The definition of Guardian Angel is a special angel assigned to protect and guide each person. For families with children living with ulcerative colitis or Crohn’s disease in British Columbia’s Lower Mainland, that angel is Nurse Kathi Evans at BC Children’s Hospital.

Families facing inflammatory bowel disease know that the time following a diagnosis of IBD is a time of coping with lifestyle changes, traveling to and from hospitals, and seeking more information about the disease they now live with. It’s also a deeply frustrating and heartbreaking time, watching someone so young face so much pain, but often be unable to explain why or where they are hurting. This leaves families feeling helpless and unsure about to what to do, looking for a listening ear when a flare-up occurs.

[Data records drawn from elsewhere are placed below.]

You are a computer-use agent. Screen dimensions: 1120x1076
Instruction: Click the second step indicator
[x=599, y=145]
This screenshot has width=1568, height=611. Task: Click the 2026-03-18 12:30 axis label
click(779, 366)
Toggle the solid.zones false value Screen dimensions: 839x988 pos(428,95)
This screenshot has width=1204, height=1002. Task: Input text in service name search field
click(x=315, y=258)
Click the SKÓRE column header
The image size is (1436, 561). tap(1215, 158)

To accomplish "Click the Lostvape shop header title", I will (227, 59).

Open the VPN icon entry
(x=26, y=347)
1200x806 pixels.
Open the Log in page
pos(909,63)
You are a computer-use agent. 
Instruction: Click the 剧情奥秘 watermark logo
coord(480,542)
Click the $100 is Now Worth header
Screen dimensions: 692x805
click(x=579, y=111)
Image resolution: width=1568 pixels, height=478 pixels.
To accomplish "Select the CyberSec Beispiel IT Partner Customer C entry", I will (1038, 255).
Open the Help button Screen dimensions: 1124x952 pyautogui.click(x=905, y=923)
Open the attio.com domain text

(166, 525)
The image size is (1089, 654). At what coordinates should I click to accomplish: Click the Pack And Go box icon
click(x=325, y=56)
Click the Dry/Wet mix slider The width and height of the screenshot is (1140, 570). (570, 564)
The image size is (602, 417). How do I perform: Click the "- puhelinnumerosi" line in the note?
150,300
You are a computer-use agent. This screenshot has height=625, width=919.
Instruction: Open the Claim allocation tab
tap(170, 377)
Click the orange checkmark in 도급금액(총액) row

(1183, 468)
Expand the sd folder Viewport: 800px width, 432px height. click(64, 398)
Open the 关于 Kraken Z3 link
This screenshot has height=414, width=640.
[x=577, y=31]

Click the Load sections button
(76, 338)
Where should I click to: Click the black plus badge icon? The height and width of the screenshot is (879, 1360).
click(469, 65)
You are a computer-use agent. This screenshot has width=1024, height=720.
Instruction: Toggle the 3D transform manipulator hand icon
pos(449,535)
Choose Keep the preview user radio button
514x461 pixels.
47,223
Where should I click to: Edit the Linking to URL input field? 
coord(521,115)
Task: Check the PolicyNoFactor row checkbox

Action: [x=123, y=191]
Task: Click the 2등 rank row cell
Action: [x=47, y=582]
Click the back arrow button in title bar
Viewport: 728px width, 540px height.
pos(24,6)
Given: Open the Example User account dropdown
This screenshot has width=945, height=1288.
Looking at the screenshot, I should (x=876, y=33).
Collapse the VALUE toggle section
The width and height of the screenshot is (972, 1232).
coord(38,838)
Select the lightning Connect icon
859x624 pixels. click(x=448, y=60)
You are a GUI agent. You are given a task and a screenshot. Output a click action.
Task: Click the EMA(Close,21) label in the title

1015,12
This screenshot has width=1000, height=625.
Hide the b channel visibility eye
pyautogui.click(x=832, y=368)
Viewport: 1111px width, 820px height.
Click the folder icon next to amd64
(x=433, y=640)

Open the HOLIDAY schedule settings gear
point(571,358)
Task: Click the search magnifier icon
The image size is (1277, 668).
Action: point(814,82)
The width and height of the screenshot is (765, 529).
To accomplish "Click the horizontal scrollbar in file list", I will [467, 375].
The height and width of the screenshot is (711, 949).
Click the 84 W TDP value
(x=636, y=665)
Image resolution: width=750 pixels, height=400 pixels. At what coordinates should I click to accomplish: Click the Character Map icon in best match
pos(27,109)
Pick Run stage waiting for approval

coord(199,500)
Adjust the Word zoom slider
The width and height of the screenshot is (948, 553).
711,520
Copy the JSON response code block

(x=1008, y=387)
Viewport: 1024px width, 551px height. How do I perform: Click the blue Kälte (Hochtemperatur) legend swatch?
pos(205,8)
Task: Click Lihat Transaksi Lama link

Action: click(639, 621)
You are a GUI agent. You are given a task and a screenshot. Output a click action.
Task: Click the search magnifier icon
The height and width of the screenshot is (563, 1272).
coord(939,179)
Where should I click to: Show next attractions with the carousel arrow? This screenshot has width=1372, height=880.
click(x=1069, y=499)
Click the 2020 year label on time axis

Kathi Evans has been that listening ear – as well as a calming voice – for so many families. Kathi is an advocate for children with ulcerative colitis and Crohn’s disease. She has been part of the BC Children's Hospital team for many years, and regardless of whether it’s your first appointment or your 100th, she always drops by to say hello, see how the family is doing or give a hug. She is an amazing nurse, true to her profession. Kathi is also a supporter of the CCFC. She has organized many events for kids and teens with IBD, hosted education events and conferences, developed programs at Camp Zajac and much more. Kathi's love of children and her work with children living with these diseases has truly impacted the IBD community.